At noon, Archie finally passed away after being hospitalized since last April. His condition was complicated after he was found with a rope tied around his head and they estimate that he suffered an accident while participating in the viral “fainting” challenge on the Tik Tok network, which involves suffocating until he loses consciousness and for which Two girls have already died in the United States.
“I want to say that I am the proudest mother in the world. He was a beautiful boy, he fought until the end and I am very proud to be his mother, ”said Hollie at the doors of the hospital in the east of the British capital.
This case had an extensive judicial process between the relatives, who wanted Archie to be kept alive, and the medical authorities who claimed that it did not make sense because he had no chance of recovering.
Both the UK courts and the intervention of the European Court of Human Rights agreed that the hospital was right. The magistrates justified that continuing to provide vital support to Archie was “against his best interests”.
A last attempt by the family was rejected in recent days, when they requested permission to transfer their son to a hospice to die there. However, he was denied by the European Court for being outside its jurisdiction and the hospital argued that there was a very high risk that his condition would worsen at the slightest movement.

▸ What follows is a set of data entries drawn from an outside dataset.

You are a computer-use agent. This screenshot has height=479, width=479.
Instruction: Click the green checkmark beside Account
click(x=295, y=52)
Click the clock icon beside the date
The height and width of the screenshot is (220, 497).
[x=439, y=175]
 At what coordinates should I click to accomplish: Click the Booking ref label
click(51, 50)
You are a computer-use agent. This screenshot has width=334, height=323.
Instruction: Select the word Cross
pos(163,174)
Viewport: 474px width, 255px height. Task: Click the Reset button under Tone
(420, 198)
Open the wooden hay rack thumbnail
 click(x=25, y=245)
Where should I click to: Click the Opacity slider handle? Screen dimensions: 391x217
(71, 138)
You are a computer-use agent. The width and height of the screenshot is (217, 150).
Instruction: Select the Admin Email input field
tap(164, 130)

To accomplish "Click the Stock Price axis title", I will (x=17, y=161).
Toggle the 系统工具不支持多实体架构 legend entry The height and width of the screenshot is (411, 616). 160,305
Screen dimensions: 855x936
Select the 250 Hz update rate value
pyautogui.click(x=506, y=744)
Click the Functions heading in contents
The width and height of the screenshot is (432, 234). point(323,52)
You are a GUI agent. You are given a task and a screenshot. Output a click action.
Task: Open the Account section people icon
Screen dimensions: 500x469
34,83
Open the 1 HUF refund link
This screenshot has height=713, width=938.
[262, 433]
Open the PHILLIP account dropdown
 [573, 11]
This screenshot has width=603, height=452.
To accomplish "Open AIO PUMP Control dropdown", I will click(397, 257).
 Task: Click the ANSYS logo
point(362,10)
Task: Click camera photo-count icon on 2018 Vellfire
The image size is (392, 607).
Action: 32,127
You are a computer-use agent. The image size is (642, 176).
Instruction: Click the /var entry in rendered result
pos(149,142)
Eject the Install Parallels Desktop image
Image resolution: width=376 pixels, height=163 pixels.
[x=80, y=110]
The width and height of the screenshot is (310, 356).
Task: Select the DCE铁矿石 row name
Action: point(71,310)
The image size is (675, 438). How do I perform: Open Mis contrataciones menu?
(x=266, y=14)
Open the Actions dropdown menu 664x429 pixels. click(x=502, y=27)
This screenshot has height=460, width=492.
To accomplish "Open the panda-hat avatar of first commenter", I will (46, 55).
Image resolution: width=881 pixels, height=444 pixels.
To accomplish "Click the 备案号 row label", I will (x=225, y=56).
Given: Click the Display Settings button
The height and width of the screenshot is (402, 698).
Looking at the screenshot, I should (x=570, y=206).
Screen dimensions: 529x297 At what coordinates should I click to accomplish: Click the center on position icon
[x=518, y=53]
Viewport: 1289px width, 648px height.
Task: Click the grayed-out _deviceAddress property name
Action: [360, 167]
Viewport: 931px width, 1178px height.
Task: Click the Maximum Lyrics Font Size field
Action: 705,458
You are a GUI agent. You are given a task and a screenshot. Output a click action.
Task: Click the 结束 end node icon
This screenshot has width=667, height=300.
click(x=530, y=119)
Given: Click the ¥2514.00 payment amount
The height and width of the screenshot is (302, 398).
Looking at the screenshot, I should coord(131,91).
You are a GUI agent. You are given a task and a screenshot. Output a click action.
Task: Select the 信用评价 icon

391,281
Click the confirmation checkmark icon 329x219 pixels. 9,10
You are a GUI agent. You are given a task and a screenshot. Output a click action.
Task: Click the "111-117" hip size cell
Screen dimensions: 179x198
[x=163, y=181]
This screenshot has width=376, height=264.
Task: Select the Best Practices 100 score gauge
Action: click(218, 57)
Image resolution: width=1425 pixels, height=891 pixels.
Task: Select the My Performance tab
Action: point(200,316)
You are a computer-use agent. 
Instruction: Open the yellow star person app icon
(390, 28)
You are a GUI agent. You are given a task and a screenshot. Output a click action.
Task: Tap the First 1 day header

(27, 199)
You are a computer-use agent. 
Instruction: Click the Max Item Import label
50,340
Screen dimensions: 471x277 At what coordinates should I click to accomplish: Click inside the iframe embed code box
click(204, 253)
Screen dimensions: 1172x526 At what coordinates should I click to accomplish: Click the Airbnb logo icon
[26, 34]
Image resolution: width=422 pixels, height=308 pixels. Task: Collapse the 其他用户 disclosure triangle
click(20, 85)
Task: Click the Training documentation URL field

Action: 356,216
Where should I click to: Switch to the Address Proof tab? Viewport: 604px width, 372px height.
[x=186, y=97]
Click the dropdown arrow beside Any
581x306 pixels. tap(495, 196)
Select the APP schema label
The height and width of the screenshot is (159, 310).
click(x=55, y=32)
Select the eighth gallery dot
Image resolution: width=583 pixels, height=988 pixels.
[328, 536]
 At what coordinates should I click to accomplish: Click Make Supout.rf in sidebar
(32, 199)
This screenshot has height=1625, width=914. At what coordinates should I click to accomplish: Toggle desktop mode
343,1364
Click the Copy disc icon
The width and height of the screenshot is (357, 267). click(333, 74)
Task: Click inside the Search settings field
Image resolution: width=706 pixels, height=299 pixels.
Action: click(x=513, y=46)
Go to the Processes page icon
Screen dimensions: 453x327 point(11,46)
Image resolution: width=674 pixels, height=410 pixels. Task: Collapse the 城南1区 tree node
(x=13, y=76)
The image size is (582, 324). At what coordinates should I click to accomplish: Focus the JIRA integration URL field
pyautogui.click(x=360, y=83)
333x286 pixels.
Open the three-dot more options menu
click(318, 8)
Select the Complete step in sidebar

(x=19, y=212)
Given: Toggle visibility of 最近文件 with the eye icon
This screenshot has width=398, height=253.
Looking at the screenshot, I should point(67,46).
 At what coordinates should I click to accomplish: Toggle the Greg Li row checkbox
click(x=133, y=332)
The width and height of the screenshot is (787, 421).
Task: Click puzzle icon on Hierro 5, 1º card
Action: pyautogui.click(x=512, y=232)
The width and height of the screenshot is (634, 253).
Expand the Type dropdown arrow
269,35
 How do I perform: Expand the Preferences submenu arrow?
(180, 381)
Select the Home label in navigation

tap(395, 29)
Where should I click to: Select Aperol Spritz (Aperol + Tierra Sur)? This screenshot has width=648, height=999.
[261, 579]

The spokesman for the group Christian Concern, a Christian organization that accompanied the family in this process, stressed that “all legal routes” had been exhausted.
The judge in the case Lucy Theis, of the family division of the London High Court, stressed the “unconditional love and dedication” of Archie’s family and wished that he had the possibility of dying in peace.
The next fight of Archie’s mother, as he pointed out, is to promote a campaign to carry out a comprehensive reform of legislation that “did not give her son the opportunity to live.”